(Stored items)
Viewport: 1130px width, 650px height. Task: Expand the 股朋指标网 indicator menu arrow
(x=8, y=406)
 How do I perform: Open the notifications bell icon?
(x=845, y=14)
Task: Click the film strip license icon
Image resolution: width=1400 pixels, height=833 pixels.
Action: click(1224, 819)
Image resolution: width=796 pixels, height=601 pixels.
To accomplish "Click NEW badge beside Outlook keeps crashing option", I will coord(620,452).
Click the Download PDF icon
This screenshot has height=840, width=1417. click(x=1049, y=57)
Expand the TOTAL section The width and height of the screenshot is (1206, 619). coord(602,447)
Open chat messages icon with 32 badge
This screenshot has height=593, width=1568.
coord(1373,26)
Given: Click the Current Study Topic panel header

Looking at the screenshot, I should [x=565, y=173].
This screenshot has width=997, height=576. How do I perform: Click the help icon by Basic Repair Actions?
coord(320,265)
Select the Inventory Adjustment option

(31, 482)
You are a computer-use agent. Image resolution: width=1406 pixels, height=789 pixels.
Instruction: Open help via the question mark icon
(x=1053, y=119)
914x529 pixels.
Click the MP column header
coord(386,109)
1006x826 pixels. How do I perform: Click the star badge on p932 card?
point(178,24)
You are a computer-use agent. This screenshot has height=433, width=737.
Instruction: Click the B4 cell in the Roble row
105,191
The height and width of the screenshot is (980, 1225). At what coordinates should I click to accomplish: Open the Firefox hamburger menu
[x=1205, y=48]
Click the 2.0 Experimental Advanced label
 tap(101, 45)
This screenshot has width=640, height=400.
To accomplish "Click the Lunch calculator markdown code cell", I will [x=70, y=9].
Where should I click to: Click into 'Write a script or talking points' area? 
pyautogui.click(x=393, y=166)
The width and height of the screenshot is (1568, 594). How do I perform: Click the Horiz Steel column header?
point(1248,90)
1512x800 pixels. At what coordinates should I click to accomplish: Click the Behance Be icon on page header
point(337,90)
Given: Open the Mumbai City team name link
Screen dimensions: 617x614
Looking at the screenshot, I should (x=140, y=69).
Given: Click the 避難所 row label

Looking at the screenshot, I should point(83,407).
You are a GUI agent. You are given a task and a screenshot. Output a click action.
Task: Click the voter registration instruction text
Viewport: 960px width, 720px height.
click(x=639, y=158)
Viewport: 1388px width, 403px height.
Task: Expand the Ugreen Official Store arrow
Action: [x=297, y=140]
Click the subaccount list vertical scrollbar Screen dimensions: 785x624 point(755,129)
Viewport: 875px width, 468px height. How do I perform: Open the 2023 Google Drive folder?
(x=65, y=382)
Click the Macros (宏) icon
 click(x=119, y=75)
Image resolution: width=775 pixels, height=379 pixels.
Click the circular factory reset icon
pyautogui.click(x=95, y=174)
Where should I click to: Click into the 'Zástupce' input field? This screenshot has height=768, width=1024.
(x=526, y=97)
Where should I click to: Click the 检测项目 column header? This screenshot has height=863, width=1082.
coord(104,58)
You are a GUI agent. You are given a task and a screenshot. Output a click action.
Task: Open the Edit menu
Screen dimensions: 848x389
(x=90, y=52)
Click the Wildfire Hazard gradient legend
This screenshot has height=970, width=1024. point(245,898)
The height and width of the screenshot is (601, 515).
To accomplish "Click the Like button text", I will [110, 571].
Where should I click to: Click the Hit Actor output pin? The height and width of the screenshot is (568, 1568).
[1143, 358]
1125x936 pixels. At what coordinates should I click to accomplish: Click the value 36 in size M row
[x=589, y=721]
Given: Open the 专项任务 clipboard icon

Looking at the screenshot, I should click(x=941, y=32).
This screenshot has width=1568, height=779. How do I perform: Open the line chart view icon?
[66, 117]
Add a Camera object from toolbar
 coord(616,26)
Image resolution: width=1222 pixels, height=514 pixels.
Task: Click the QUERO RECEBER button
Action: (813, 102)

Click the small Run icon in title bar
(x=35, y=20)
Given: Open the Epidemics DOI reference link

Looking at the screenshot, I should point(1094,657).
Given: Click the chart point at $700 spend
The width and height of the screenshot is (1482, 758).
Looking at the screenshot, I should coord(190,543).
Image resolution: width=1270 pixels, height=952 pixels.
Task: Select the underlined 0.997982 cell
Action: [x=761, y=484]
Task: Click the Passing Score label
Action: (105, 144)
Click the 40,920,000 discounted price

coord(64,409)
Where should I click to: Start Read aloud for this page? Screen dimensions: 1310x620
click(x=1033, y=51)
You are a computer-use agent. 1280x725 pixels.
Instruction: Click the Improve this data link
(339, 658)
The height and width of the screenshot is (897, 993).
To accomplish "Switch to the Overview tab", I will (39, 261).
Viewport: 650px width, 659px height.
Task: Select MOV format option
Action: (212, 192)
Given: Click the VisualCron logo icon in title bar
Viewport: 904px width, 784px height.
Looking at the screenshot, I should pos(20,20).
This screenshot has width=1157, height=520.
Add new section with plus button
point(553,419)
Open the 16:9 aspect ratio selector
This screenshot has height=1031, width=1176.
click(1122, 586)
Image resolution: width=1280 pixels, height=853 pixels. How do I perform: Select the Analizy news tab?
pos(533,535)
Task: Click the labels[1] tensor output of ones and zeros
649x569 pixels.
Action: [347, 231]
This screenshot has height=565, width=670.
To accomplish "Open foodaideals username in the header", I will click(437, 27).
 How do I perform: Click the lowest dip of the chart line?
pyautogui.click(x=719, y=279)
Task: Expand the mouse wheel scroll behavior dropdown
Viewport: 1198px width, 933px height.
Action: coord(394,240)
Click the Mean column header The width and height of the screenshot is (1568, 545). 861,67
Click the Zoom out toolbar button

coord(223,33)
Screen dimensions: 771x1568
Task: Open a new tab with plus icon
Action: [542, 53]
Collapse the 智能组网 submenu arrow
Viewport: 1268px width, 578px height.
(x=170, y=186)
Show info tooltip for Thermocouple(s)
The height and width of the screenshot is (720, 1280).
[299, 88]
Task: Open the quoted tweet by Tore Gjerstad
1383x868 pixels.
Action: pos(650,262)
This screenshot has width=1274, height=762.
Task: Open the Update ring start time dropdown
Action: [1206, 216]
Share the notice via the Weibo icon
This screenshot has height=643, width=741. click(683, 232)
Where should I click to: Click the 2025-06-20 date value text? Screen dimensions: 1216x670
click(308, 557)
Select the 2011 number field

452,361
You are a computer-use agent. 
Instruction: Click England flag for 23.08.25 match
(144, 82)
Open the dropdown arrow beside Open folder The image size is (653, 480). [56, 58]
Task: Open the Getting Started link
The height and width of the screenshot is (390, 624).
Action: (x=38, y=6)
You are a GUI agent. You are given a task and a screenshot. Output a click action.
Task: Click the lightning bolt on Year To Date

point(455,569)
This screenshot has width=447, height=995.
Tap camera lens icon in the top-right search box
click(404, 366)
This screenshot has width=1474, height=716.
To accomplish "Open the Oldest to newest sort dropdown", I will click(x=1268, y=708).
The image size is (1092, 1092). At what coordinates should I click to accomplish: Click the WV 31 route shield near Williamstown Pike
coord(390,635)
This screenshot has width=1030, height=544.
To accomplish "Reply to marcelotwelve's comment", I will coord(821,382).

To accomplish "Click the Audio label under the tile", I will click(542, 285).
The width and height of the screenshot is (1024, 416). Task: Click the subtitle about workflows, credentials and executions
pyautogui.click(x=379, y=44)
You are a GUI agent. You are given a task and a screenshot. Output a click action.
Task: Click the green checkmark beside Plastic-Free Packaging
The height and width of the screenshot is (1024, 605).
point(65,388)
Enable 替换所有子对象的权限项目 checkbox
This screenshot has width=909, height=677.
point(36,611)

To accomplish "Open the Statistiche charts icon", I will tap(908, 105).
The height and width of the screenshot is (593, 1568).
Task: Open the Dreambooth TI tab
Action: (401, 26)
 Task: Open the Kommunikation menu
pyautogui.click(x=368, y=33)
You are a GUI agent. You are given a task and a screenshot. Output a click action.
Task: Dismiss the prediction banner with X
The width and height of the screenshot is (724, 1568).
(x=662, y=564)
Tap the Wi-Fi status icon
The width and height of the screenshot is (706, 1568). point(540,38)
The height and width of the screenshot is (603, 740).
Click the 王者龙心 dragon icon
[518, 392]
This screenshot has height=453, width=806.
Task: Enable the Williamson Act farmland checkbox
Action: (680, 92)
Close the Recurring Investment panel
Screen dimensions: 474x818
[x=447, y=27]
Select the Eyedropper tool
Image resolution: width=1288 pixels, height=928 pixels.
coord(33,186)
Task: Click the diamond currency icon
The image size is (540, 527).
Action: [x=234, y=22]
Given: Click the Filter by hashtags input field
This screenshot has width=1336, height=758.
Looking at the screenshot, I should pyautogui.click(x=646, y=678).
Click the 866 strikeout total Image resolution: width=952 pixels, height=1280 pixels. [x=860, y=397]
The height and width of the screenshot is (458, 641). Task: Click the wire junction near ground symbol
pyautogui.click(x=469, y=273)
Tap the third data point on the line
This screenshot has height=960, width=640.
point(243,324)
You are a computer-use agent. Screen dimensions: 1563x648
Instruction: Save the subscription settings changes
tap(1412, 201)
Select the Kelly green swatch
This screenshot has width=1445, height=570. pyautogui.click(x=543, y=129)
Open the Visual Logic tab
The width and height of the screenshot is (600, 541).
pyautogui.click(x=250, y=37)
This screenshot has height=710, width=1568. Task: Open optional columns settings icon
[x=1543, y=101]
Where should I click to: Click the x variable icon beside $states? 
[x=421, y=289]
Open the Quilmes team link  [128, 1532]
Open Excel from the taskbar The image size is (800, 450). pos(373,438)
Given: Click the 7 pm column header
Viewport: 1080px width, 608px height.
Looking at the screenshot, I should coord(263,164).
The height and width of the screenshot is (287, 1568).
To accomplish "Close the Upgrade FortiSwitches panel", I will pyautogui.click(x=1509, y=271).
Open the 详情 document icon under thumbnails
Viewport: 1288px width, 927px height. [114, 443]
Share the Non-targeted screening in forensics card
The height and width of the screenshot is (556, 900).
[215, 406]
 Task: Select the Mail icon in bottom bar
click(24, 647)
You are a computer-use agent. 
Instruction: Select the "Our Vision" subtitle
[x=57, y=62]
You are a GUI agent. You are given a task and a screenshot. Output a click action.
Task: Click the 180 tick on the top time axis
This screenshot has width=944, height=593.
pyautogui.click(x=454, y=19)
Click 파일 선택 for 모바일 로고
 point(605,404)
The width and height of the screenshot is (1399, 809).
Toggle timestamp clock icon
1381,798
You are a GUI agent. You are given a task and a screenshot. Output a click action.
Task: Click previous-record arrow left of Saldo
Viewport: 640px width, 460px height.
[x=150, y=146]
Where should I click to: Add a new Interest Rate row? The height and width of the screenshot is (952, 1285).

■ Work task: Output only an exact transcription of the lines above from the one with "The height and width of the screenshot is (1024, 605)." up to and including the one with "The height and width of the screenshot is (603, 740).".

■ Response for this exercise:
The height and width of the screenshot is (1024, 605).
point(65,388)
Enable 替换所有子对象的权限项目 checkbox
This screenshot has width=909, height=677.
point(36,611)

To accomplish "Open the Statistiche charts icon", I will tap(908, 105).
The height and width of the screenshot is (593, 1568).
Task: Open the Dreambooth TI tab
Action: (401, 26)
 Task: Open the Kommunikation menu
pyautogui.click(x=368, y=33)
You are a GUI agent. You are given a task and a screenshot. Output a click action.
Task: Dismiss the prediction banner with X
The width and height of the screenshot is (724, 1568).
(x=662, y=564)
Tap the Wi-Fi status icon
The width and height of the screenshot is (706, 1568). point(540,38)
The height and width of the screenshot is (603, 740).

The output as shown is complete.